Wednesday, May 27, 2015

Spaghetti Casserole

I get tired of eating the same of dinners week in and week out.  I was trying to come up with a new twist on using up chicken and veggies the other night.  What I made was quite delicious, so I thought I would share it with you.  I made enough for about six people, so I froze half of it and will eat it in a few weeks.  This recipe can be varied in so many ways.

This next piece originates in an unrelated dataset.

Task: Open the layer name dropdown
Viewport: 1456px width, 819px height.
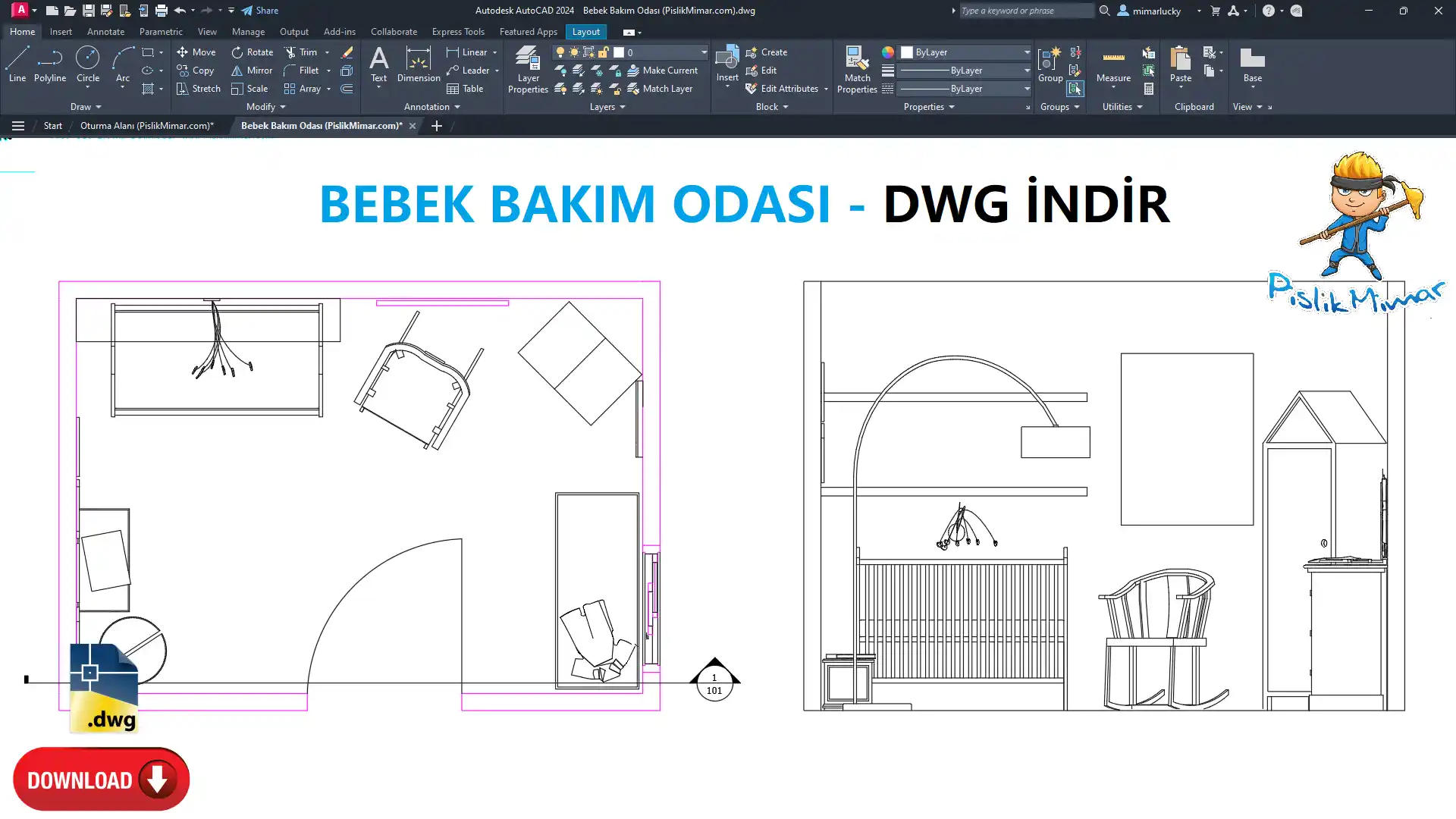Action: click(703, 52)
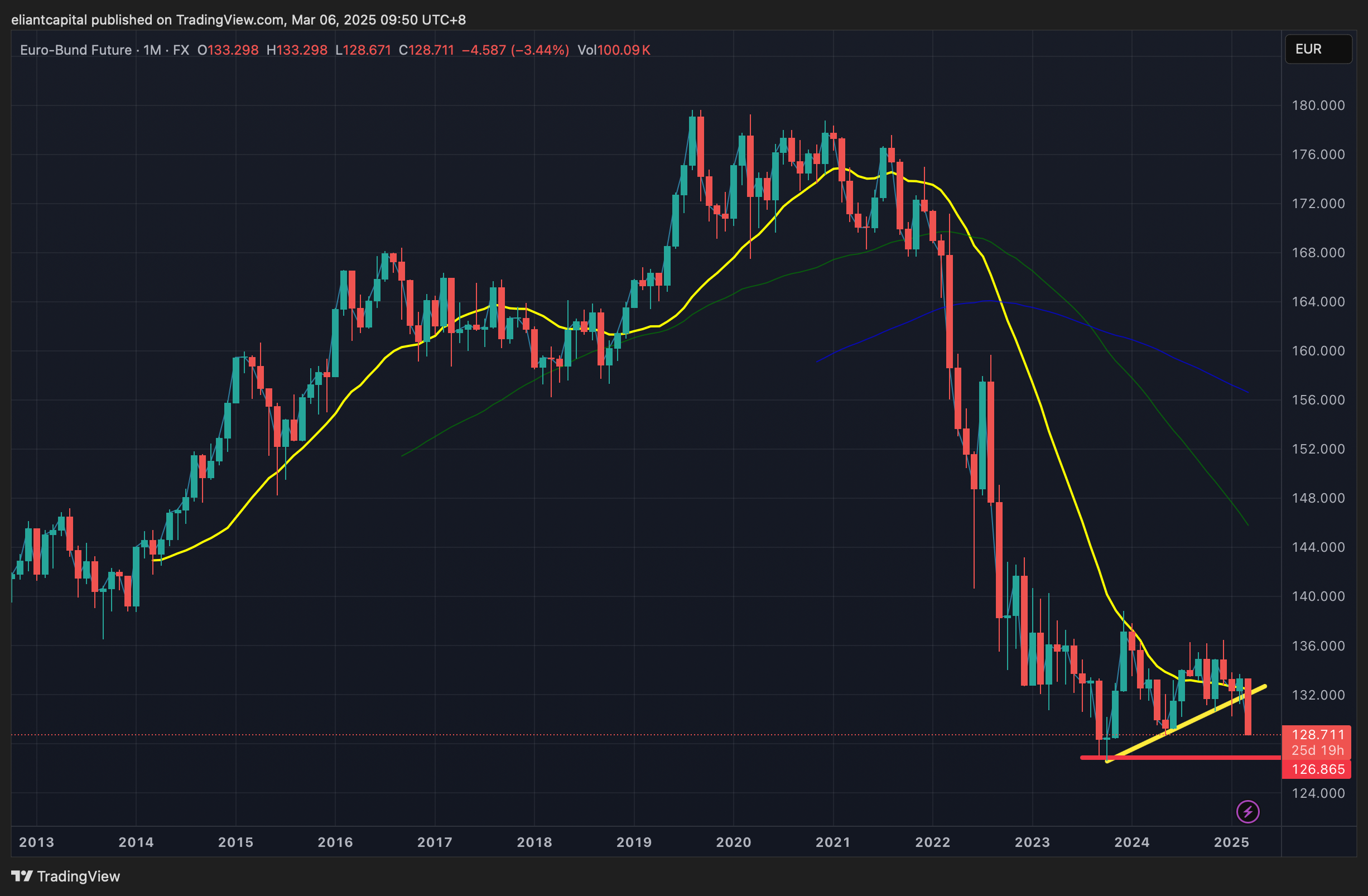
Task: Click the 1M timeframe text in header
Action: (152, 50)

                                                                  Spaghetti Casserole

2 ounces whole wheat pasta (I used spaghetti)
1/2 pound cheddar cheese, grated
1/2 cup parmesean cheese, grated
1 tsp. olive oil
cauliflower and broccoli florets , cooked
1 can cooked tomatoes, drained
2 chicken breasts, cut in pieces, and cooked

Cook pasta, drain, add 1 tsp. olive oil, and set aside.  Spray a casserole dish with non stick spray, and add all the ingredients to the casserole, but reserve half of the cheddar cheese to sprinkle on top.  Mix well, top with the cheese, then bake for 30 minutes in 350 degree oven, or until bubbly.  You can alter this recipe by using jack cheese instead of cheddar and by using various veggies.  I used broccoli and cauliflower because that's what I had on hand.  You could use mushrooms, green beans, onions, green chiles, just about anything.  I stretched it out by adding extra veggies, but you can just use a small amount of vegetables and load up on the chicken, if that's what you like.  It's a good, hearty dinner for a cold winter night.  Serve with a nice salad for a complete meal.